◆ Exercise ◆
When you reach the line that contains "Given: Click the redacted user pool ID value", set down that line and every one after it through the end of the records, exactly as written and with no pictures.

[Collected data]
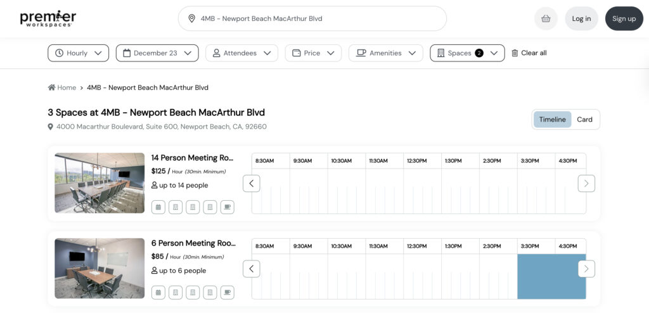Open the Price filter dropdown

312,53
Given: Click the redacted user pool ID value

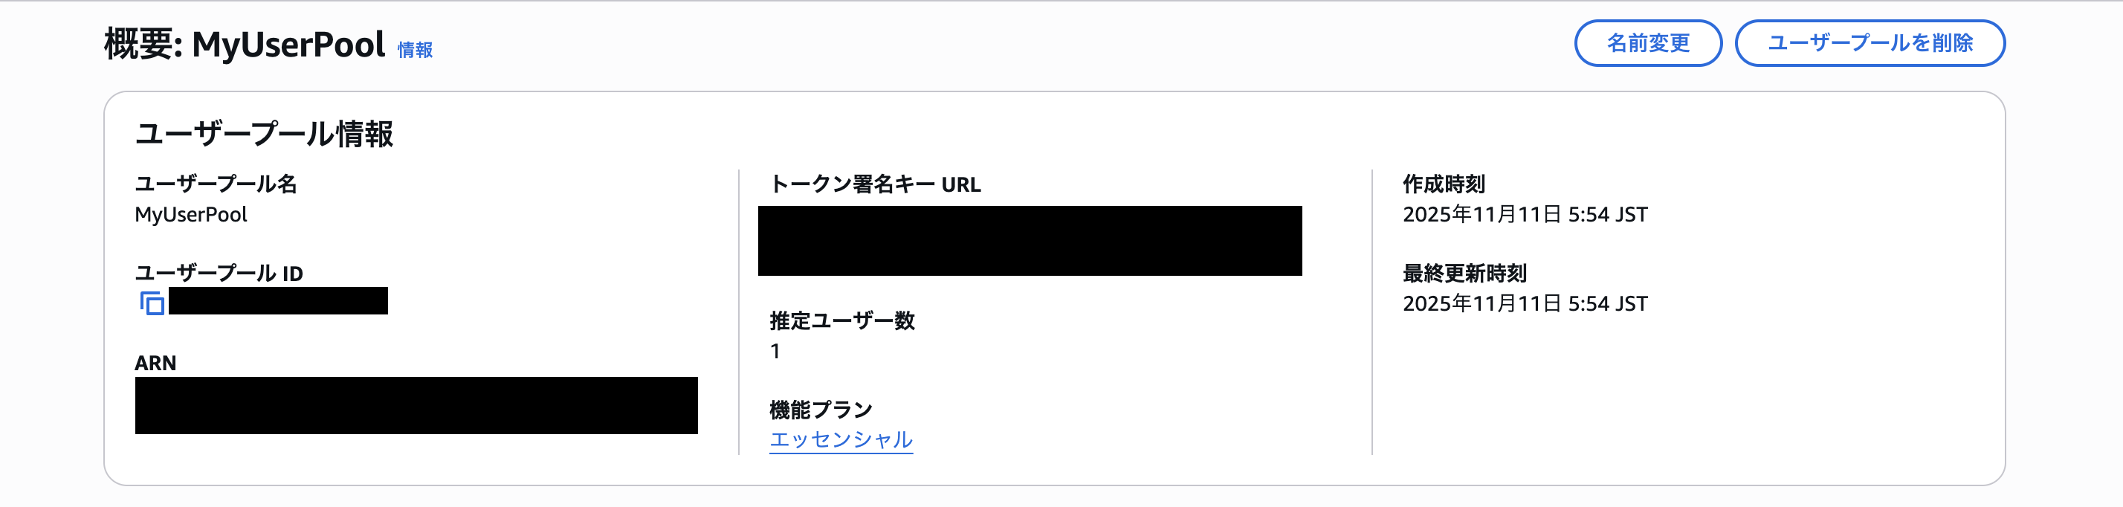Looking at the screenshot, I should pyautogui.click(x=280, y=303).
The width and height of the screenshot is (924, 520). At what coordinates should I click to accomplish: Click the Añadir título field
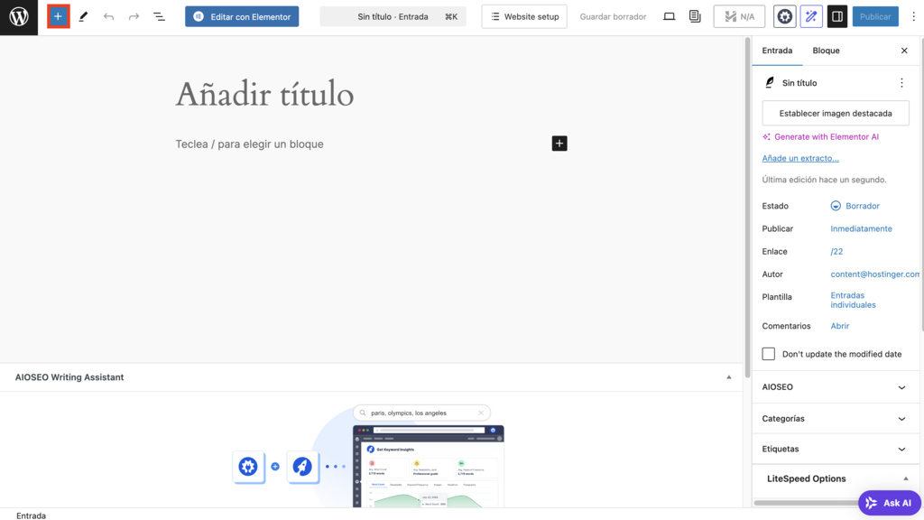coord(264,94)

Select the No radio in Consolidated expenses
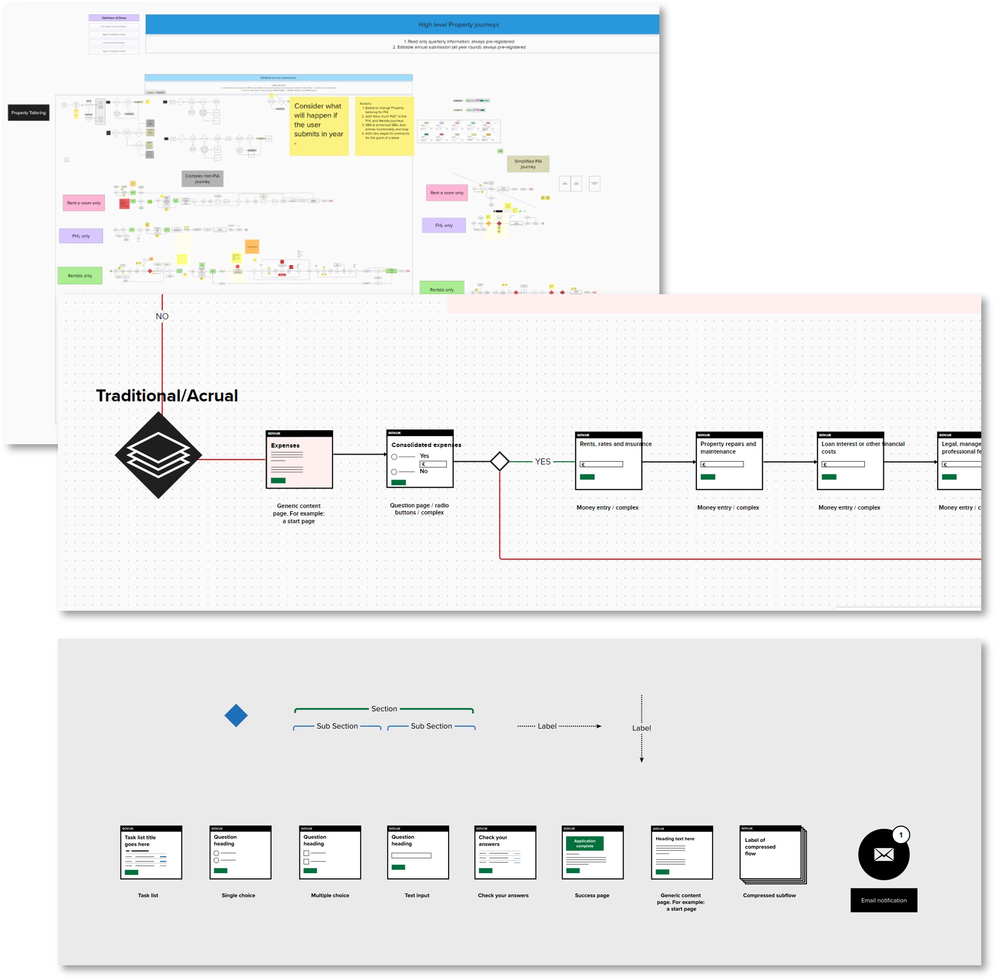(394, 472)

◆ Solution to the exercise ◆
Given: Click the redacted user pool ID value

Looking at the screenshot, I should pyautogui.click(x=280, y=303).
The width and height of the screenshot is (924, 520). At what coordinates should I click to accomplish: Click the Añadir título field
coord(264,94)

Select the No radio in Consolidated expenses
(394, 472)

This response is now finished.